Summer is just around the corner and with it opportunities for students to gain some professional experience in their chosen field. If your field is historic preservation, heritage conservation or some other related aspect, there are plenty of organizations that could use your help – and help you kick-start your preservation career.
Preservation can be a particularly challenging field to enter. Given the small size and specialized nature of the field, it’s often difficult to get a job without experience and it’s hard to get experience without finding a job. For that reason, internships have been a mainstay of preservation training for years. Internships provide a boost to non-profit organizations that can use the staffing and energy young preservationists provide, and sometimes turn into permanent positions.
If you’re casting about for ways to gain some preservation experience, here are a few pointers. Of course, there’s plenty of opportunity for hands-on preservation work with Adventures in Preservation!
The National Park Service’s Heritage Documentation Program is the granddaddy of them all. Begun with the Historic American Building Survey (HABS) and Historic American Engineering Survey (HAER), it has expanded to include to include the Historic American Landscapes Survey (HALS) and Cultural Resources Geographic Information Systems (CRGIS). Their mission is preservation through documentation, and each summer, they hire research and documentation teams. The programs last 12 weeks, beginning in May or June. The resulting documentation is placed in the Library of Congress. Employment is limited to US citizens; the application deadline is generally early February.
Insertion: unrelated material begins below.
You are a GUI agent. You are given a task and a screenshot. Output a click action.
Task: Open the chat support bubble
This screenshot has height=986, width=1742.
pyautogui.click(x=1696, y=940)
International opportunities are available via the US/ICOMOS international exchange program, which provides opportunities for young preservationists to work with international organizations. The program has been running for 25 years and has placed 600 professionals in preservation organizations. US volunteers have worked in Australia, Italy, Lithuania, Pakistan, Slovakia and the United Kingdom, among many others. Interns from outside the US often work at or with units of the National Park Service.
The program is very competitive. At a minimum, applicants must have an undergraduate degree in a preservation-related field. While there are no age restrictions, the program is designed for those nearing the end of their graduate programs (usually second year students) or those who have been working professionally for 1-3 years.
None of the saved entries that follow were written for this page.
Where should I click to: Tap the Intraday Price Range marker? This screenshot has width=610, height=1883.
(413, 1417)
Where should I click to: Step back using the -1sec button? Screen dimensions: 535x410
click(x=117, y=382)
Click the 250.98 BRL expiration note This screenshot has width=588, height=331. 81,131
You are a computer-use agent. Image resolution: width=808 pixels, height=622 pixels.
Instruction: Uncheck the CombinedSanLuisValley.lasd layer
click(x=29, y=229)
Good online sources for internship opportunities – and jobs – include PreservationDirectory.com and PreserveNet. Recent postings there included a Building Preservation/Restoration Intern, Stratford Hall, in Stratford, Virginia, and Historic Preservation Intern, Timucuan Ecological and Historic Preserve, in Jacksonville, Florida.
Check with your local or statewide preservation organization and see if they would welcome an intern. The advantage of this approach is the ability to define your own project. Initiative could lead to some very interesting projects.
Whatever you decide to do with your summer this year or next, I hope it’s a good one!